Vegetables are less of a problem.  Following a planting calendar and eating seasonal vegetables allows us to eat fresh the year round. Root vegetables can be left in the ground or stored in cool, dry places and many greens taste better when exposed to frost. We only need to read what people did in the past, before refrigeration and supermarkets. We can extend our fruit season by planting varieties that mature at different times but we are still restricted to late summer and autumn.

Although produce is best eaten young and fresh, many fruits can be stored in good condition for months.  Fruits for immediate eating are best picked ripe.  Those for storing are best harvested a little early, when they are mature, firm but not fully ripe.  Fruit do not ripen at the same time and the harvest lasts over a period.  Tree fruit, like apples and pears are tested for ripeness by holding in the palm of the hand, gently lifting and twisting.  A ripe fruit will detach easily with the stalk, otherwise it should be left a while. Discard any damaged, diseased or bruised fruit.  They will become infected quickly and rot, spreading to adjacent fruit and the rest in storage.

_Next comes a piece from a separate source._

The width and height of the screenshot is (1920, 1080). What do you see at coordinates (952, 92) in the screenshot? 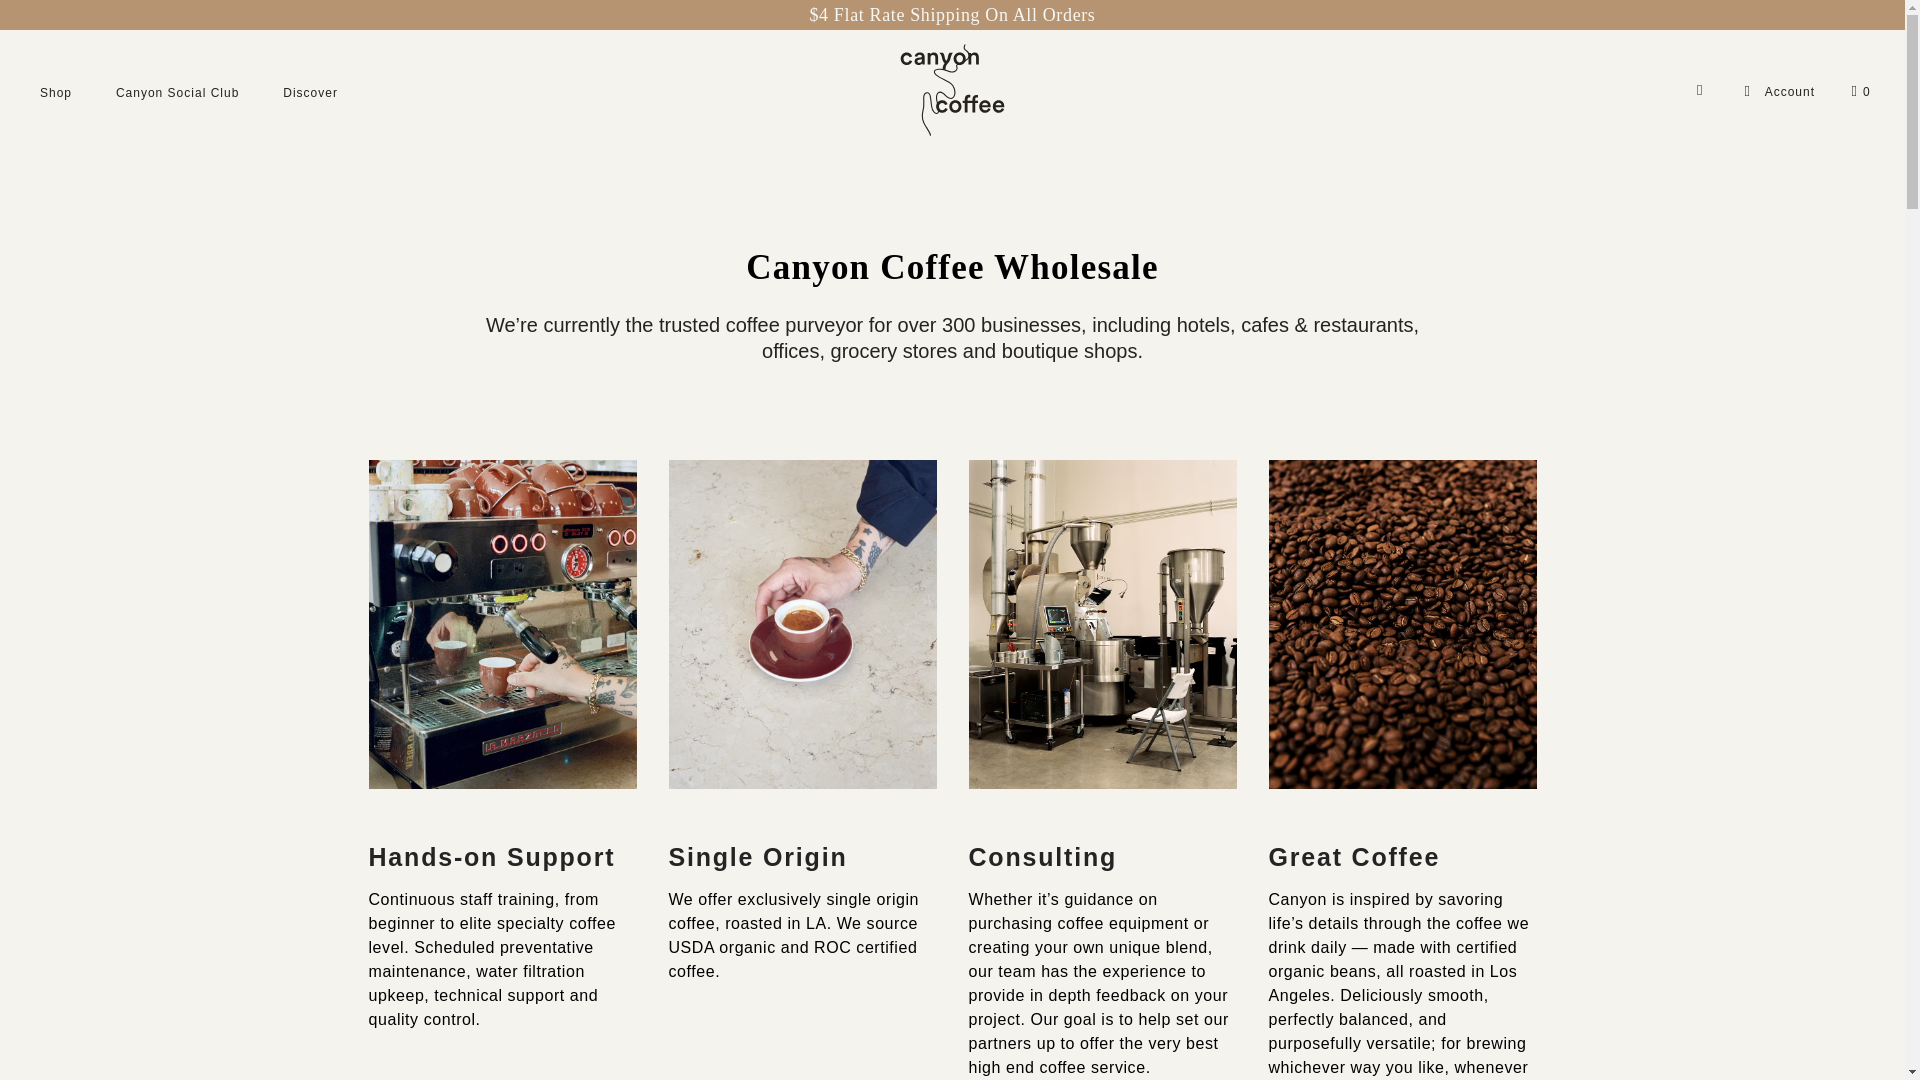
I see `Canyon Coffee` at bounding box center [952, 92].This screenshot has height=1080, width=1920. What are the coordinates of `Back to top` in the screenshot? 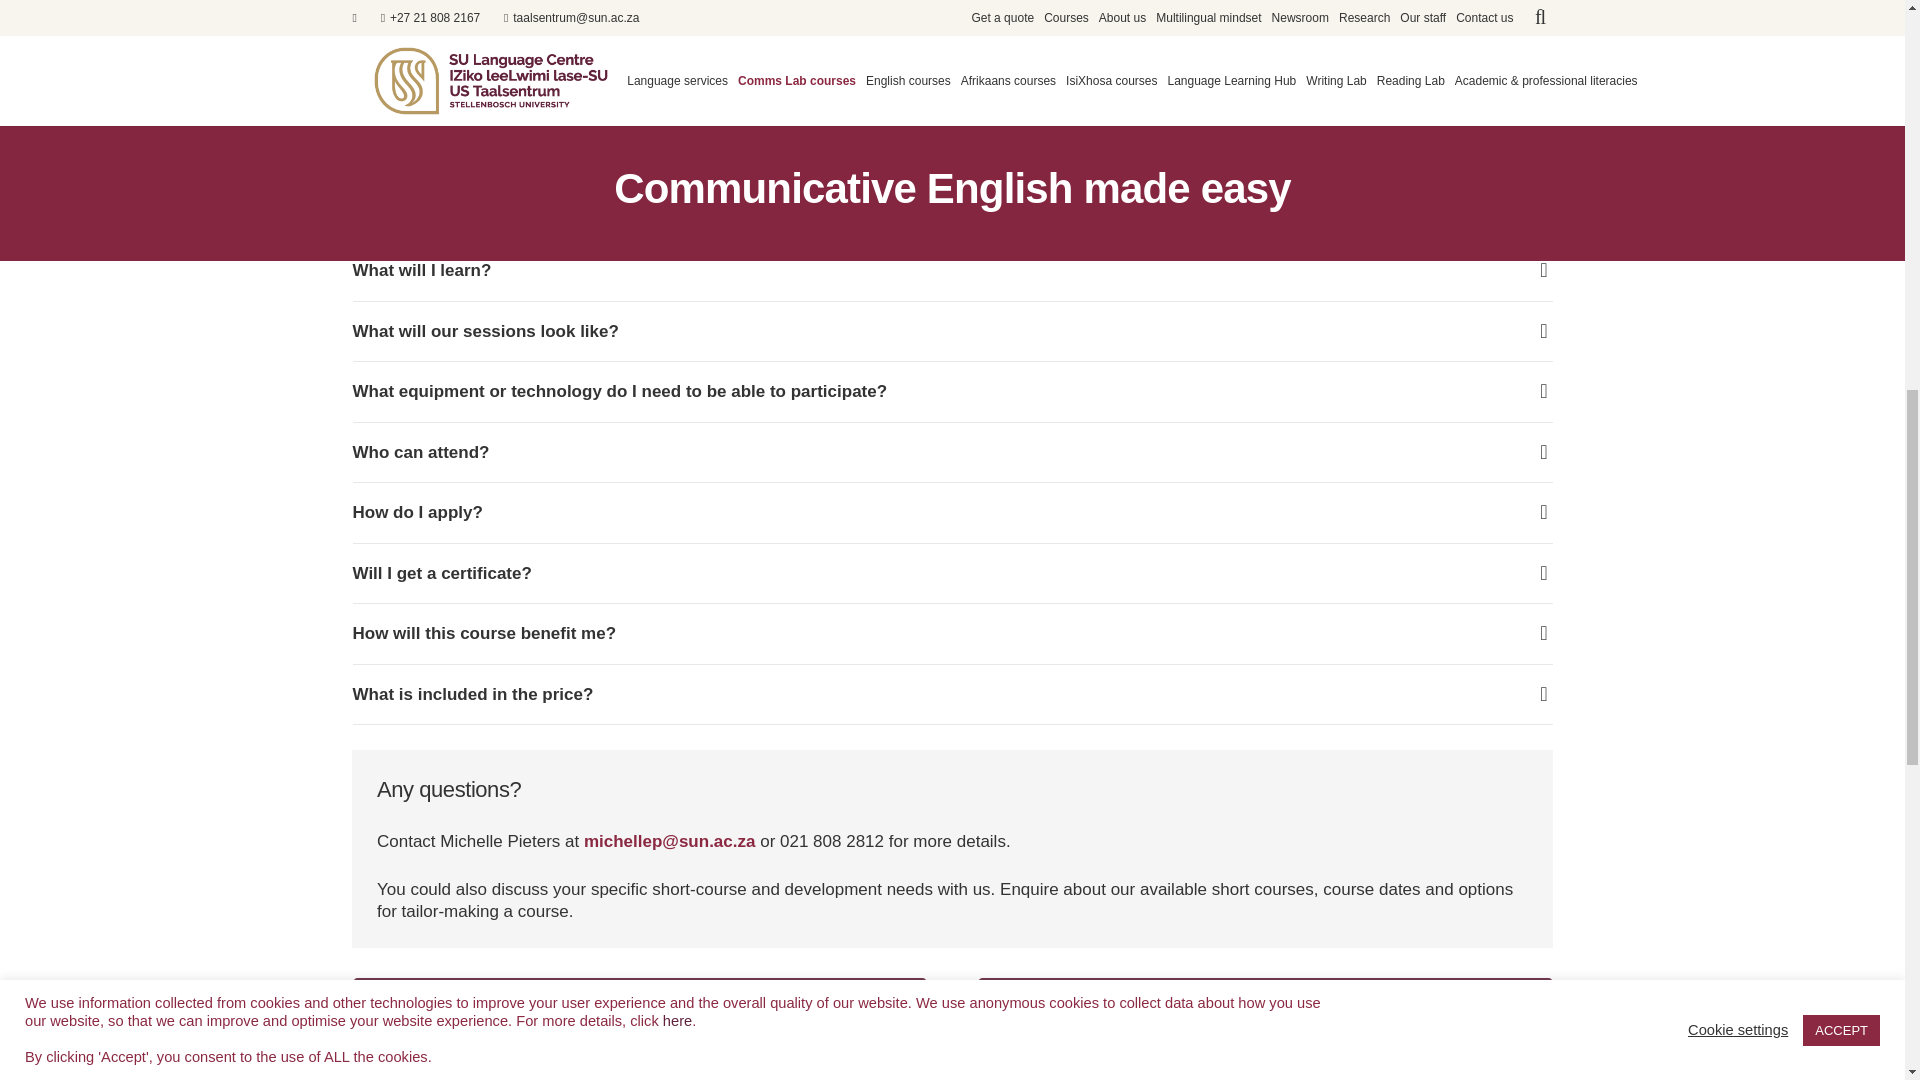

Soft fruit must be picked dry unless for immediate use.  Berry fruit must be picked every day or two, taking care not to damage the plant by excessive tugging.  Cherries should be cut. Handle fruit carefully to avoid bruising and separate different cultivars.

We have the luxury of storage technology.  There are many ways of keeping fruit for use later, including freezing, preserving and cool storage. The most suitable method depends on the type of fruit.    Those with a high acid and sugar content, such as apples and apricots, can be dried.  Dehydrators can be bought quite cheaply, now.
Apples and pears can be kept for months in consistently cool, dark conditions.  Wrap them in waxed paper first. Wooden boxes are ideal, allowing air to circulate freely. Some cultivars shrivel and are best kept in loosely tied, punctured plastic bags.  Check regularly and remove any with signs of disease or decay.
Soft fruits, with the exception of strawberries, can be frozen.  Pick them regularly and simply drop them in a bowl kept in the freezer, bag them when there is enough. Tomatoes can be frozen whole and kept for cooking.  Strawberries can be pureed and then frozen. 
Stone fruits, like apricots and plums can be bottled.  They are either left whole or split and the stone removed, heated in a sugar syrup and sealed in airtight jars.  There is plenty of information available on how it is done.